事例インタビュー

欠品率が1.3ポイント改善 店舗の負担も減らした倉庫出荷の進化

株式会社グラニフ

アパレル、雑貨ほか

小売
実店舗
EC

課題

  • 各店舗への配分数量をより精緻に判断する必要があり、在庫の偏りによる消化率の伸び悩みが課題となっていた
  • 在庫が滞留する店舗と足りない店舗が発生し、全体の消化率が上がらなかった
  • 週次で売上と在庫の分析を行えるのが、売上上位を占める品番に限られていた

解決策

  • FULL KAITEN〈倉庫出荷〉およびFULL KAITEN〈店間移動〉が日々の売上データから消化スピードを予測して算出した数値を、倉庫から実店舗への出荷数量と店間移動の数量に採用

定量成果

  • 実店舗の欠品率が1.3ポイント、在庫余剰の比率が7.4ポイントそれぞれ低下し改善
  • 店舗からEC用に移動させた商品の稼働率(ECで実際に売れた率)が、従来の52.6%から73.6%へ21ポイント上昇し、効率化にも直結

個性的なデザインTシャツの1号店が東京・下北沢にオープンしてから25年。株式会社グラニフ様は順調に業容を拡大し、デザインTシャツストアからアパレルや雑貨を含む多彩なアイテムを展開するブランドへと進化し、成長を続けています。その一方で、店舗への商品の適切な配分や消化率に改善の余地があり、アナログ化した業務をいかに効率化させるかという面で課題を抱えていらっしゃいました。

そこでグラニフ様は、FULL KAITEN〈倉庫出荷〉と〈店間移動〉を活用し、欠品率と在庫の余剰比率(基準週数を超えて滞留している品番の割合)を改善させるという成果を出されました。さらに在庫移動(倉庫ー店舗、実店舗間、実店舗ーEC)の対象品番の選定にかかる時間を月あたり約22時間削減することができました。

本稿では、執行役員の枝村様、アパレル企画セクションのディストリビューター(DB)である髙橋様、今榮様に成果を出した背景と今後の抱負について伺いました。

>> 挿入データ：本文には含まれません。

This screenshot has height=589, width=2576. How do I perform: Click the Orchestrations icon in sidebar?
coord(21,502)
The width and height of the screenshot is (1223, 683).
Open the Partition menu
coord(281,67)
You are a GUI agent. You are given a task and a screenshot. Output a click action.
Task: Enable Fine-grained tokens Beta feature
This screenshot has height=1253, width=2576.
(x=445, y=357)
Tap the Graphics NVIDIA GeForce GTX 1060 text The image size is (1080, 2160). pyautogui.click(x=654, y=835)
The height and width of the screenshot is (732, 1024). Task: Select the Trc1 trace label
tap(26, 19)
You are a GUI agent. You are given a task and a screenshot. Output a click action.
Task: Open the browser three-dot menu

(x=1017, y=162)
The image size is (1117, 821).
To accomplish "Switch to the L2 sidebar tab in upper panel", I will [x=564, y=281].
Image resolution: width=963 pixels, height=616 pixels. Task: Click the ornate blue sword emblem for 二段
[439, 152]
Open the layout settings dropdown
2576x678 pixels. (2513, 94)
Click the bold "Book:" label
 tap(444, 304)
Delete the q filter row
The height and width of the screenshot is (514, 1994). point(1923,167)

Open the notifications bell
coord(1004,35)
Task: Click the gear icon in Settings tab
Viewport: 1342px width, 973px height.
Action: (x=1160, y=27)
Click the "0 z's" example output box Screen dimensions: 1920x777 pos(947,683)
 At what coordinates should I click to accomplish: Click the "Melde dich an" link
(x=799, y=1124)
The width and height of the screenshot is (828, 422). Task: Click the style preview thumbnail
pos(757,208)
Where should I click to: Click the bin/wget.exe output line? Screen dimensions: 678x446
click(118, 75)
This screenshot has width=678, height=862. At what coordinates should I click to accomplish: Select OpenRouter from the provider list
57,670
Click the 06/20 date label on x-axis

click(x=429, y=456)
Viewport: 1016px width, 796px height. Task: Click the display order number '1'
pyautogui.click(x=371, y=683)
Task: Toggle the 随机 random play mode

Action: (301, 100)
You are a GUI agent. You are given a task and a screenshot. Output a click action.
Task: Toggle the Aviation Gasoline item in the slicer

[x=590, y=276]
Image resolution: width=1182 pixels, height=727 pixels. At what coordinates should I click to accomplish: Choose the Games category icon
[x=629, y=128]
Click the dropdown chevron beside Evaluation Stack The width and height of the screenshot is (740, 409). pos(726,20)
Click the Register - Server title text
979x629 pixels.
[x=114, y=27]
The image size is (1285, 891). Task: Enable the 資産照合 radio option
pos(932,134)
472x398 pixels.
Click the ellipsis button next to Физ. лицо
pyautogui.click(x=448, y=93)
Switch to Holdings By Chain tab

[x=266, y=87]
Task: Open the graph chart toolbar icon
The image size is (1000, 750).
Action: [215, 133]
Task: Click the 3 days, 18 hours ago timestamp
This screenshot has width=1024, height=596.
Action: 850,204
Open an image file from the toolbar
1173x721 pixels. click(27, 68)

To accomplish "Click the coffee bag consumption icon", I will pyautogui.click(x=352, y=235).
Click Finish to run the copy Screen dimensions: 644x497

左から執行役員枝村様、DB髙橋様、DB今榮様、フルカイテン太田

※本記事に含まれる情報は2025年8月下旬時点のものです。

導入の決め手は業務時間の削減と正確性の向上

ーーFULL KAITEN導入前、在庫についてどのような悩みや課題感をお持ちでしたか

髙橋様 大きく3つありました。1つ目は、倉庫出荷に関して、その結果に対する比較や検証を行う時間を十分に確保できず、店舗ごとの在庫の持ち方が適正かどうかをしっかり判断することが難しかったこと。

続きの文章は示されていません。